From late 2011 to February 2015, Chan Hung Le “conspired with other individuals” to import cellphone parts and other electronic items that bore counterfeit marks for manufacturers such as Apple, Samsung, and Motorola, according to Ciaran McEvoy, a public information officer for the United States Attorney’s Office for the Central District of California.

Prosecutors in the case wrote that Le orchestrated a scheme to deceive customs agents by creating “covert shipping channels” from Hong Kong and China to different states across the country.

Le created these channels using the identities of his employees, family members, romantic partner and virtual mailbox service companies.

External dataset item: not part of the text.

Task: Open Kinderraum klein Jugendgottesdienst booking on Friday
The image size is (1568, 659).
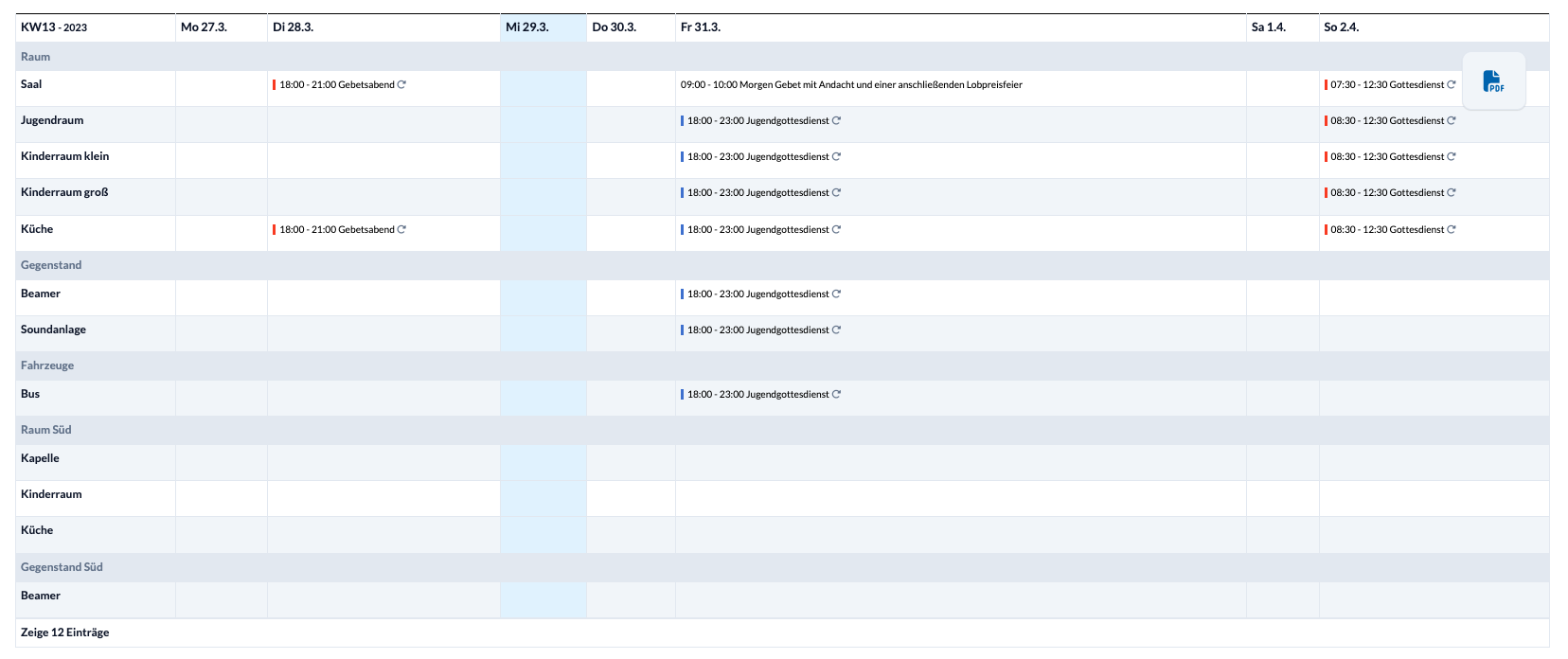Action: (x=758, y=156)
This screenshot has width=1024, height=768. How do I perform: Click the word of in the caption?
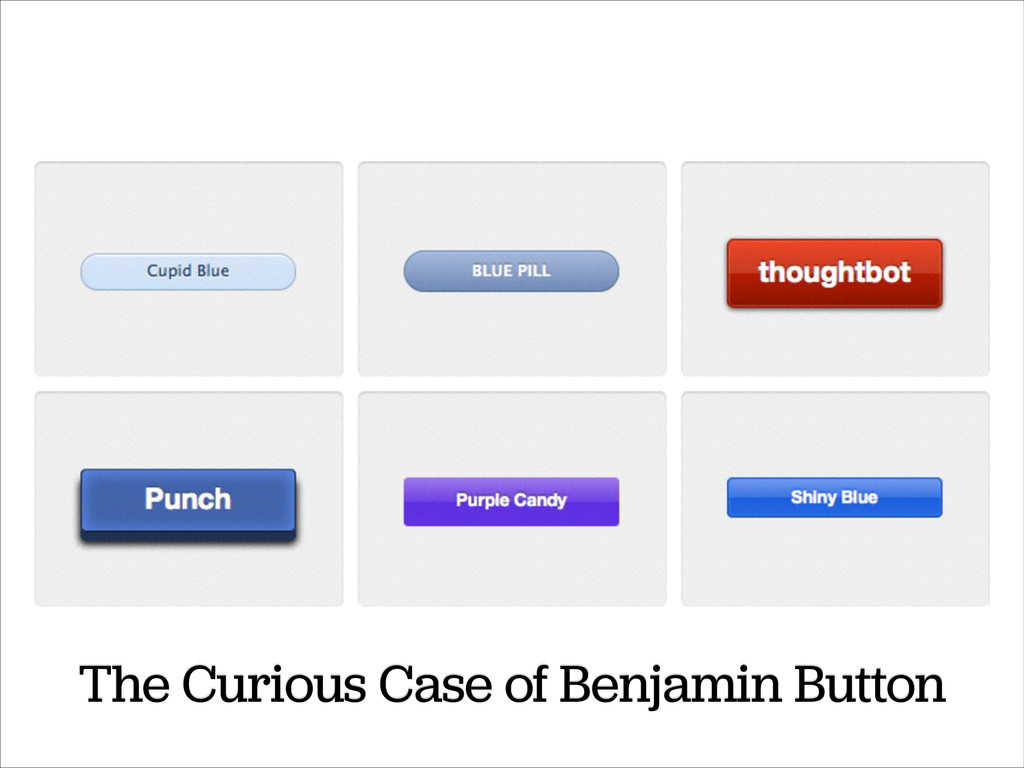coord(526,684)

Once the components arrived from China, Le and his co-conspirators distributed them to the public through various online stores, McEvoy said. The operation generated “tens of millions of dollars.”

One of Le’s suppliers pleaded guilty in 2016 to conspiring to traffic in counterfeit goods and money laundering charges and admitted to selling Le more than $18.7 million worth of cell phone parts as part of his plea agreement.

Le was subsequently arrested and, in November 2020, pleaded guilty to one count of conspiracy to defraud the United States, to intentionally traffic in counterfeit goods and to illegally bring merchandise into the United States, McEvoy said.

Le was sentenced Friday to 24 months in prison and ordered to pay a $250,000 fine.